Archive for September, 2009

“They don’t make things like they used to”

Margie has many tools at the farm that are clearly antiquescpress.  She doesn’t keep them around as decoration; some of them we use on a daily basis and others occasionally.  One of my favorites is this citrus press.  I’ve used it a few times to save Key Lime juice when the hardy little tree produces a flush of fruit.  It’s so nice to have Key Lime ice cubes all year in the freezer.  Whenever I need it for a recipe or simply to dress a salad or an avocado I put a cube or two in a cup and let it defrost for a few minutes.

Chickens and Groves, stacking enterprises

All around the farm in Homestead and the Redland area it is full of groves, primarily Avocado groves, but also Mango and a few other tropical fruit. 99% of them are not organic and use herbicides to keep the weeds down under the trees and in the pathways. As you drive around the area you can see block after block of fenced in groves with brown deadness underneath them. All I can think is what a waste of space and what a shame that they are regularly putting down hundreds of pounds of chemicals into the ground and into the aquifer that all of our farms depend on.

chicken tractors in between avocado trees at Bee Heaven Farm

chicken tractors in between avocado trees at Bee Heaven Farm

Chickens and groves are like peas and carrots. There is plenty of research, experience and literature supporting the many facets of the symbiotic relationship between these two enterprises.
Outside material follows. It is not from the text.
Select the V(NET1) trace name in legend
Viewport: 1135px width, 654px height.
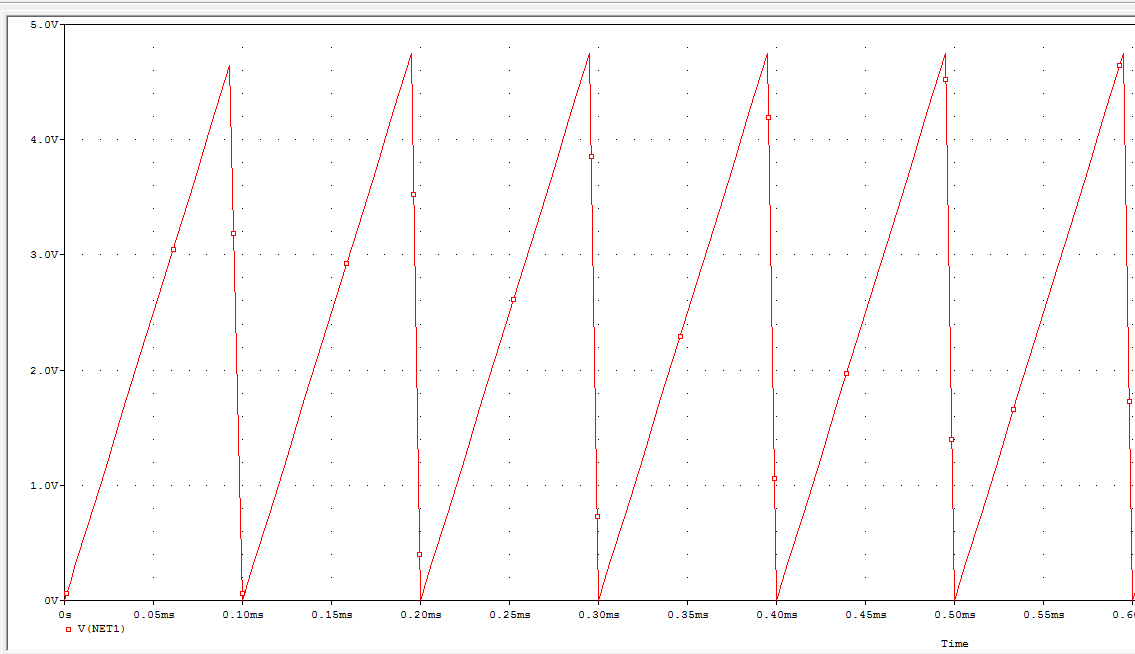pyautogui.click(x=101, y=629)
At Bee Heaven Farm we have 10 chicken tractors fertilizing and mowing our 2 acres of Avocado groves while simultaneously laying eggs for us to sell. Inside each tractor, which is basically a bottomless metal chicken coop with wheels, live 7 to 10 chickens. They get moved to a fresh patch of grass twice a week making their way down the pathways between rows of Avocado trees (and in

mowed and fertilized path left behind as the tractor is moved

mowed and fertilized path left behind as the tractor is moved

some sections Mango, Longan and Lychee trees). This system works very well for many reasons. It is very easy and quick to maintain; it takes only a few minutes to refill feed and water as well as move each one. The chickens are laying delicious/nutritious eggs with bright and firm yolks because they get a daily diet of grass and bugs along with their organic feed. As the tractors are moved along they leave behind a weed free path and the chicken manure that is also left behind serves as a balanced fertilizer for the fruit trees. Using this system a farmer can produce two different products to sell on the same acreage.

In my opinion, all of the conventional groves in the area could be raising eggs or chicken meat using this system and instead of spending money on chemicals they could be making twice as much money on the same amount of land.

prepping for the brunch at Possum Trot

Oh man, what a full day!

First of all, I either slept through my alarm or it didn’t go off for some reason this morning… Either way I woke up just in time to make a quick tea and greet a volunteer who had arranged to be here at 8am. Her name is Traci Epperson and she was with us all day. I have to say that she was a “dream volunteer”! Her attitude was amazing; she’s the kind of person who makes things happen; she worked hard and efficiently and she had a good sense of humor. Thanks Traci, come back any time!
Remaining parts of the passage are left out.